One of the most fruitful areas for a new yoga practitioner to explore is something I call television yoga.
It’s not a formal practice. You don’t have to put on special clothes, roll out a mat or light a candle. And if you watch TV, talk on the phone, or sit and listen to music, you’ve don’t even have to make time for it. You just have to be willing to devote some of your sitting-down time to gentle, intelligent work with your body.
Any seated hip opener will do. But if you’d like to stretch your front thighs, it’s hard to beat half-hero pose (Virasana).
Here’s how: sit on the floor with some chip-foam yoga blocks, or a stack of books, at your side. Bend one leg back in hero pose (Virasana). Bend the other knee and rest your foot on the floor.

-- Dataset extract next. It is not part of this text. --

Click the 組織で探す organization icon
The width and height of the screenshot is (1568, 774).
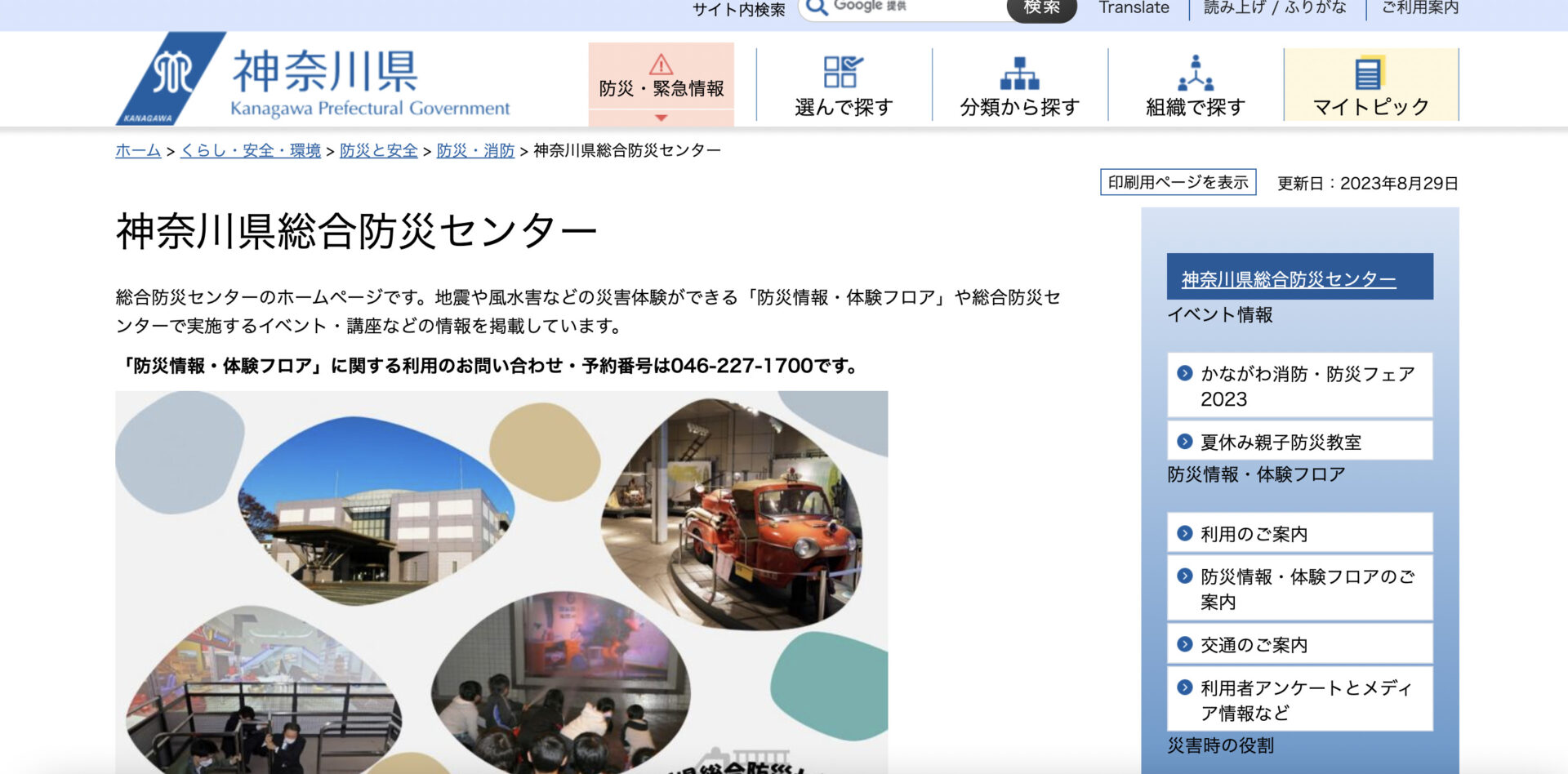click(x=1195, y=73)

Put as many blocks, or books, under your buttocks as you need to sit comfortably. Unbreakable rule: you should have no pain in your bent knee. Even if what you feel is just a small electrical pulse running across the front of your knee, sit higher. Check that your bent knee faces directly forward, and that your inner ankle draws toward the foam blocks.
Now lean back, supporting yourself with your hands. Curl your tailbone toward your pubic bone. On the bent knee side, draw your thighbone deeper into your hip socket.
Find an intense but still pleasant stretch in your front thigh muscles.
Hold it for at least a minute, preferably longer. Then change sides.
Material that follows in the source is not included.